> **Exercice court A**
Traduisez en anglais cette phrase du passage fourni : « En 1704, les deux Compagnies continuèrent de servir dans l'Armée de Flandre sous le Maréchal de Villeroy. »

*** Passage fourni ***

En 1702, elles passèrent au pays
de Clèves dans l'armée de Monseigneur le Duc
de Bourgogne, et furent de la Brigade de la Maison du Roi,
qui eut part à l'affaire de Nimègue; six
Mousquetaires se trouvèrent aussi à l'action
de Mr. Philippe Exempt des Gardes du Corps, dont j'ai
parlé dans leur Journal Historique.
En 1703, elles se rendirent dans
l'armée de Flandre commandées par les
Maréchaux de Villeroy et de Boufflers, étant
à leur ordinaire de la Brigade de la Maison de Sa
Majesté.
Le 14 juin quelques Mousquetaires
commandés pour être du détachement de Mr
de Coigny fils du Lieutenant Général, furent
sous ses ordres au nombre de 300 chevaux, se mettre en
embuscade à la tombe de Vaux, où il se passa
une action très vive, les Ennemis tombant dans cette
embuscade, plièrent et furent repoussés
jusqu'à leur Grande Garde; Mr. de La Motte
Mousquetaire y fut blessé; lorsque le Maréchal
de Boufflers marcha aux Ennemis à la tête d'un
détachement de l'Armée, il demanda au
Maréchal de Villeroy les deux détachements de
Mousquetaires, les croyant nécessaires pour forcer
les Ennemis dans le village d'Eckeren où la bataille
fut livrée, mais Mr. de Villeroy les refusa
alléguant que la Noblesse du Royaume et la
pépinière des Officiers n'était pas
faite pour être exposée dans des affaires
particulières, qu'on ne devait leur faire courir de
pareil risque que pour des affaires très importantes
et par ordre ou en présence du Roi.
En 1704, les deux Compagnies
continuèrent de servir dans l'Armée de Flandre
sous le Maréchal de Villeroy.
En 1705, elles furent avec toute la
Maison de Sa Majesté commencer la campagne sur la
Moselle sous les ordres du Maréchal de Villars,
marchèrent ensuite en Flandre après la
retraite du Duc de Malborough; j'ai parlé
particulièrement de toutes ces campagnes au Journal
Historique des Gardes du Corps.

*** Données de l'exercice ***

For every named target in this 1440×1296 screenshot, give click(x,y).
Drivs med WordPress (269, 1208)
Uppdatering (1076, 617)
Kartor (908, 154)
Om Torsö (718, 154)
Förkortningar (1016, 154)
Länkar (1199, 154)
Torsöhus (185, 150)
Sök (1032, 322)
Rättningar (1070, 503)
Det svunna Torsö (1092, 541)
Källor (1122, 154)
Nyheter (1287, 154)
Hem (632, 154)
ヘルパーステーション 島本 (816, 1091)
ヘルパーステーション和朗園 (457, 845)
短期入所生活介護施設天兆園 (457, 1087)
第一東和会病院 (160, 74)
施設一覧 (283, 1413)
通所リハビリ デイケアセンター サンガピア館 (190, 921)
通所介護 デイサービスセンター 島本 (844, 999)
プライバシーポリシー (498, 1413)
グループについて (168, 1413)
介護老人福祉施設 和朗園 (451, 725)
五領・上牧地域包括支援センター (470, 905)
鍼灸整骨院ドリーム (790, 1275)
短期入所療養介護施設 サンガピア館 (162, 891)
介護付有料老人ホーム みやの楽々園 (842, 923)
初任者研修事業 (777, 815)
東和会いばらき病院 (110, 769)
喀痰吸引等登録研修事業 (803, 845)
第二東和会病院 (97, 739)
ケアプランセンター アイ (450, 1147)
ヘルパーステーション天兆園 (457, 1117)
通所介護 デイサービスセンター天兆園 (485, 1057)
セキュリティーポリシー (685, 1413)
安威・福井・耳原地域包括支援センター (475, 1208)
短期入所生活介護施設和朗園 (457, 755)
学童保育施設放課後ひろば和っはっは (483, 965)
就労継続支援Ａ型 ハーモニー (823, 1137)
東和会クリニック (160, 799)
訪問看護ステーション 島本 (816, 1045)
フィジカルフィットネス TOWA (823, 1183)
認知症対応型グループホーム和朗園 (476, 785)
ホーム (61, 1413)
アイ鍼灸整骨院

***

> **Exercice court B**
Recopiez uniquement les lignes des enregistrements allant de celle qui contient « 五領・上牧地域包括支援センター (470, 905) » jusqu'à la fin des enregistrements, bornes incluses, sans rien changer d'autre que les coordonnées des réponses. Multipliez chacune de ces coordonnées par 0,6 et arrondissez-la à l'entier, les demis vers le haut.

> **Réponse finale A**
In 1704, the two Companies continued to serve in the Army of Flanders under Marshal de Villeroy.

> **Réponse finale B**
五領・上牧地域包括支援センター (282, 543)
鍼灸整骨院ドリーム (474, 765)
短期入所療養介護施設 サンガピア館 (97, 535)
介護付有料老人ホーム みやの楽々園 (505, 554)
初任者研修事業 (466, 489)
東和会いばらき病院 (66, 461)
喀痰吸引等登録研修事業 (482, 507)
第二東和会病院 (58, 443)
ケアプランセンター アイ (270, 688)
ヘルパーステーション天兆園 (274, 670)
通所介護 デイサービスセンター天兆園 (291, 634)
セキュリティーポリシー (411, 848)
安威・福井・耳原地域包括支援センター (285, 725)
短期入所生活介護施設和朗園 (274, 453)
学童保育施設放課後ひろば和っはっは (290, 579)
就労継続支援Ａ型 ハーモニー (494, 682)
東和会クリニック (96, 479)
訪問看護ステーション 島本 (490, 627)
フィジカルフィットネス TOWA (494, 710)
認知症対応型グループホーム和朗園 (286, 471)
ホーム (37, 848)
アイ鍼灸整骨院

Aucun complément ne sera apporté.